Corporate enterprises are starting to use these systems for employees and they will trickle down for use by consumers, says Kayvan Alikhani, senior director of technology at RSA. The next couple of years will see more uses of advanced technologies. For one, Microsoft’s adoption of fingerprint, iris and face for access and use as authenticators marks a big step. “We’re moving in the right direction but it’s a massive beast and I would say we’re three to five years away from total adoption,” he adds.
Here FIDO, here
Alikhani is referring to Microsoft’s recent adoption of the FIDO Alliance specification for authentication. FIDO standards rely on the existing security of handsets and computers for secure access to other systems.
“FIDO turns credential management upside down,” says Ramesh Kesanupalli, FIDO vice president and founder of Nok Nok Labs. “Instead of generating the private keys on the server side they are generated on the device and the service provider gets the public key back.”
With FIDO a user authenticates to the device and then the device authenticates to the server, Kesanupalli explains. If a service provider is hacked all the fraudster would receive are public keys. In order to get the private key a hacker would have to have access to each specific device. The user would also have the option of choosing the authenticator, be it a built-in fingerprint scanner, facial recognition, voice or a simple PIN.
FIDO has existing deployments enabling the fingerprint scanner on the Samsung Galaxy S5 with PayPal and Alipay. Google is also enabling the FIDO specification for two-factor authentication to Gmail and other accounts. Along with numerous pilots already underway, more relying parties will be deploying uses for FIDO in the coming months, Kesanupalli says.
Business problems
One issue is that some in the identity and access management world have wanted to make money at the cost of good security, says SolPass’ Turissini. “Instead of making this an ecosystem of collaboration, everyone wants to corner the market,” he explains. “Industry needs to embrace a framework and move it forward.”
The payment card market could be an example of how the identity world could work, Turissini says. When the credit card companies federated – decided to all use the same basic infrastructure – it made payments simpler for the retailer and the consumer. “They wanted as many people as possible to come and swipe their credit cards,” he adds.

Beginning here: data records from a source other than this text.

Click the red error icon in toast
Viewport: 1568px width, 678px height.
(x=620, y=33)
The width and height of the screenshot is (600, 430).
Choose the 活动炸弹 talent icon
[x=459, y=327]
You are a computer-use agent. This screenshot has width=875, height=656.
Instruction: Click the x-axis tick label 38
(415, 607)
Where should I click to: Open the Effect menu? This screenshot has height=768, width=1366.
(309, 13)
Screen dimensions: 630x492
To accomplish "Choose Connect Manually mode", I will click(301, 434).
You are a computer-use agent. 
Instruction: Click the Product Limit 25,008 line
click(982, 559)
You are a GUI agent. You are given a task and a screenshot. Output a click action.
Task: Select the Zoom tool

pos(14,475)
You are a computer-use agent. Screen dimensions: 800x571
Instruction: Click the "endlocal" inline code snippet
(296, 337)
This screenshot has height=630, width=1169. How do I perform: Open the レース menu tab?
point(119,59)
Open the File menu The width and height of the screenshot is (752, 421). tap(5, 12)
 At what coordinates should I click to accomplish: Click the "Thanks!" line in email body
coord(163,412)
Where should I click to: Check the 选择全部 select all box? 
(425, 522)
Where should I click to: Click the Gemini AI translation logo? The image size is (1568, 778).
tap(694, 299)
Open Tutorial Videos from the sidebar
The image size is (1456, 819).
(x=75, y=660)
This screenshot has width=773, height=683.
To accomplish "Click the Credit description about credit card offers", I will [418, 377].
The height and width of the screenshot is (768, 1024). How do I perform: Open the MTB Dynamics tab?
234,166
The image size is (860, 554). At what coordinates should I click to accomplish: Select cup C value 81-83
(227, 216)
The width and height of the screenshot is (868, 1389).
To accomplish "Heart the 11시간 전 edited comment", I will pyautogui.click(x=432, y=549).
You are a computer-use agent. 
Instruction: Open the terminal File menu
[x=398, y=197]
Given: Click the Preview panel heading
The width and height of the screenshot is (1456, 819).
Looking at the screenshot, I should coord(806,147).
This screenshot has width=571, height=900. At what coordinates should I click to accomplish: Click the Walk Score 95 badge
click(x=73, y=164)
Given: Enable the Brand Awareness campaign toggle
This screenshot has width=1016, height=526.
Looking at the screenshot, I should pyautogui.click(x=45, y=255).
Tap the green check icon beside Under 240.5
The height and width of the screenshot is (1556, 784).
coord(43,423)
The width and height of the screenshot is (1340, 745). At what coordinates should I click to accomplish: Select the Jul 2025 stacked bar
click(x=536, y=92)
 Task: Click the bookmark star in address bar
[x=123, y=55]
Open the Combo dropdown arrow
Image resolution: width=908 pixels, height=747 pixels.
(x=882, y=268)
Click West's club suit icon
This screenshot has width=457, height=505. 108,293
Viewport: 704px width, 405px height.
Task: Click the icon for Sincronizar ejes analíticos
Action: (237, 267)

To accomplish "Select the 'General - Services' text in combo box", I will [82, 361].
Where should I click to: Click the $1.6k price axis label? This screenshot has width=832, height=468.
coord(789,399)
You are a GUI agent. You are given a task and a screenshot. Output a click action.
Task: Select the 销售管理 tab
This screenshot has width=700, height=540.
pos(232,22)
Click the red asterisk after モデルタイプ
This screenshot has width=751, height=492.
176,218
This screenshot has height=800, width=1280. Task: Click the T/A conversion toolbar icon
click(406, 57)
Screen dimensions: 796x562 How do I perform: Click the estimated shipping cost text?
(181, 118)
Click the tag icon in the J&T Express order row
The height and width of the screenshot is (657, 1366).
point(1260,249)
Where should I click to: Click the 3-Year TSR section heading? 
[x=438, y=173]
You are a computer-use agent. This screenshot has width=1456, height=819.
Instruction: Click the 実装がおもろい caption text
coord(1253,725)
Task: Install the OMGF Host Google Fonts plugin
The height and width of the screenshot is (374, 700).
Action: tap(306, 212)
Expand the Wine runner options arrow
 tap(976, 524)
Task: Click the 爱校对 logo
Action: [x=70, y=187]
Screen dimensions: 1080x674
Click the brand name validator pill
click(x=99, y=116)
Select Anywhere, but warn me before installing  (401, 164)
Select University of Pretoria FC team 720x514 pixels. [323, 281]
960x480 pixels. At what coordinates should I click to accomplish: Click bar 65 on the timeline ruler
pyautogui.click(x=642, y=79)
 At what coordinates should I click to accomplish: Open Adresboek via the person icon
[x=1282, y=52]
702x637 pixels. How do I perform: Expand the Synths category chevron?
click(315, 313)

There are frameworks that identity could borrow from, but there are nuances to identity that make it a bit more difficult. Five years ago if someone found an unauthorized charge on their card they were upset and jumped into action, Galindo says. Now the reaction isn’t as strong, and it can be resolved by simply clicking on a button next to the transaction online.
Identity is harder to resolve because it’s personal. If someone hijacks a Facebook account it’s much more troubling than if an errant charge shows up on a credit card statement.
Identity is forever and along with teaching his children how to ride a bicycle and drive, Galindo also has to teach them to check credit reports and make sure no one has stolen their identities. “We have the usual parental conversations, but now also have to add identity theft and technology use to the list,” he concludes.